Граждане, так уже лет двадцать не играют, лет тридцать не поют и лет пятьдесят не танцуют и не подтанцовывают! Что это за хлопочущие ногами и сучащие руками женщины в красных нарядах? Смутное представление советского человека о западном кабаре? Что за ширмочки-виньетки на поворотном круге? Новое издание «Кабачка «13 стульев»? Михаил Козаков относится к тем безусловно заслуженным и заслуженно любимым деятелям советского искусства, которые словно бы попали в сказку о заколдованном времени и все пытаются, но никак не могут выскочить из прошлого.
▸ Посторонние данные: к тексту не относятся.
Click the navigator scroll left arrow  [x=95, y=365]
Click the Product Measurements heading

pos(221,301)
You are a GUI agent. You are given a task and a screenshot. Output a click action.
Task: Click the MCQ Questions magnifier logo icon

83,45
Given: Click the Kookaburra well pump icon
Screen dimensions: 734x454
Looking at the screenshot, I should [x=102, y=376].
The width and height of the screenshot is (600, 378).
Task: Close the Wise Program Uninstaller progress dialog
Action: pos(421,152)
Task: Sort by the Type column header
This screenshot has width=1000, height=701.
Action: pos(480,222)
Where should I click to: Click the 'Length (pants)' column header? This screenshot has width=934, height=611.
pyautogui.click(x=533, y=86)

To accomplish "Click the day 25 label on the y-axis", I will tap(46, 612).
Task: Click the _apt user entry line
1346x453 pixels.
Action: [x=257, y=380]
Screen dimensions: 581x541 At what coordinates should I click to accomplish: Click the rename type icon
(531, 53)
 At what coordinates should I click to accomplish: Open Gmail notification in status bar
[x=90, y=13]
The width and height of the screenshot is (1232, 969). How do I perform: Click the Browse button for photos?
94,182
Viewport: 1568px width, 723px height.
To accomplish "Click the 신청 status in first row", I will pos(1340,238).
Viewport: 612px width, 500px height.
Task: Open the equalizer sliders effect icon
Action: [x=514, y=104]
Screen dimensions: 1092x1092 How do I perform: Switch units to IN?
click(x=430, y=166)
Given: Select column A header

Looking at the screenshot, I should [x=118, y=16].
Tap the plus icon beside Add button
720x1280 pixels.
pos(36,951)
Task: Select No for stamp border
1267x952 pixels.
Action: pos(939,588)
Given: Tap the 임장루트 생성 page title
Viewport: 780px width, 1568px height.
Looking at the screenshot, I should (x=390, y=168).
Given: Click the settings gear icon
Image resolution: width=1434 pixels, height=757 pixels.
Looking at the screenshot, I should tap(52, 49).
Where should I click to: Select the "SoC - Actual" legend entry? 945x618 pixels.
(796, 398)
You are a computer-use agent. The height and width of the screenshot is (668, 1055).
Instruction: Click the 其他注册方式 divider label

Неловко смотреть на отличного артиста Александра Барило, создающего на сцене образ инфернального ростовщика средствами, годными для фильма-мюзикла «Мама» с Михаилом Боярским в роли волка. На Нину Корниенко (Атуева) и Александра Воеводина (Муромский), этих Сюзанну и Керубино из сатировской «Свадьбы Фигаро», начисто растерявших за прошедшие годы не только обаяние молодости (что естественно), но и органичность. На юную и, вероятно, способную Елену Подкаминскую (Лидочка), пытающуюся на пустом месте разводить неестественную подлинность чувств.

Некоторое облегчение испытываешь, когда на сцене появляется бенефициант -- Спартак Мишулин. Его Расплюев -- мелкий жулик, словно впавший в анабиоз. Поляну он давно не сечет, но профессиональные навыки не утратил. Голова не работает, но руки туго знают свое дело -- они продолжают передергивать, невзначай опускать чашки с блюдцами в карманы больших штанов, воровать пятак, когда прямо плывет миллион. На общем убогом фоне самые простые гэги этого вечно молодого Карлсона (вот он истово крестится, опуская троеперстие на уровень ширинки) кажутся последним словом театрального искусства. Все прочее вызывает не удивление даже, а испуг. Может, в театре просто забыли купить календарь? За общей суетой безнадежно прозевали смену тысячелетий и, что важнее, эпох и навсегда остались в тех временах, где заводили служебные романы, потешались над иронией судьбы и, взявшись за руки у Покровских ворот, печально глядели на безымянную звезду?